> **ENUNCIADO DA TAREFA**
Reproduza sem alterações o trecho do texto para leitura que começa em "À minha mãe, Maria" e segue até "pesquisador da área.".

> **TEXTO PARA LEITURA**
§

À minha mãe, Maria Ribeiro dos Santos (in memoriam),
pelo amor, dedicação e luta incomensurável
para que eu pudesse prosseguir nos estudos.
Aos trabalhadores do campo, em geral, e,
de modo especial, aos professores e demais trabalhadores que atuam nas escolas com classes multisseriadas no campo.
PREFÁCIO
A reflexão de quem viveu no meio rural brasileiro, sofrendo as consequências de um modelo de desenvolvimento econômico excludente, entrelaça-se com a necessidade de denúncia e de busca de transformação a partir do que se tornou mais cara a sua vida: a educação, ser professor de escolas rurais e pesquisador da área.

§

> **MATERIAL FORNECIDO**
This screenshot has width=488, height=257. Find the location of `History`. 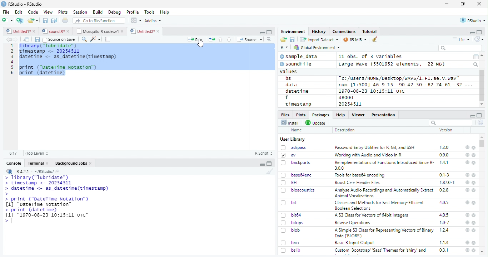

History is located at coordinates (319, 31).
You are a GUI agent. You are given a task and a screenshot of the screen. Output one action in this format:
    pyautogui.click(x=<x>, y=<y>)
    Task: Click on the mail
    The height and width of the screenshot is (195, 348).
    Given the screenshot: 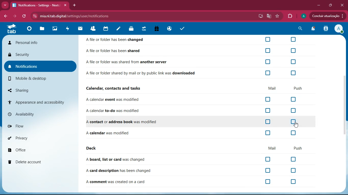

§

> **RESPOSTA**
À minha mãe, Maria Ribeiro dos Santos (in memoriam),
pelo amor, dedicação e luta incomensurável
para que eu pudesse prosseguir nos estudos.
Aos trabalhadores do campo, em geral, e,
de modo especial, aos professores e demais trabalhadores que atuam nas escolas com classes multisseriadas no campo.
PREFÁCIO
A reflexão de quem viveu no meio rural brasileiro, sofrendo as consequências de um modelo de desenvolvimento econômico excludente, entrelaça-se com a necessidade de denúncia e de busca de transformação a partir do que se tornou mais cara a sua vida: a educação, ser professor de escolas rurais e pesquisador da área.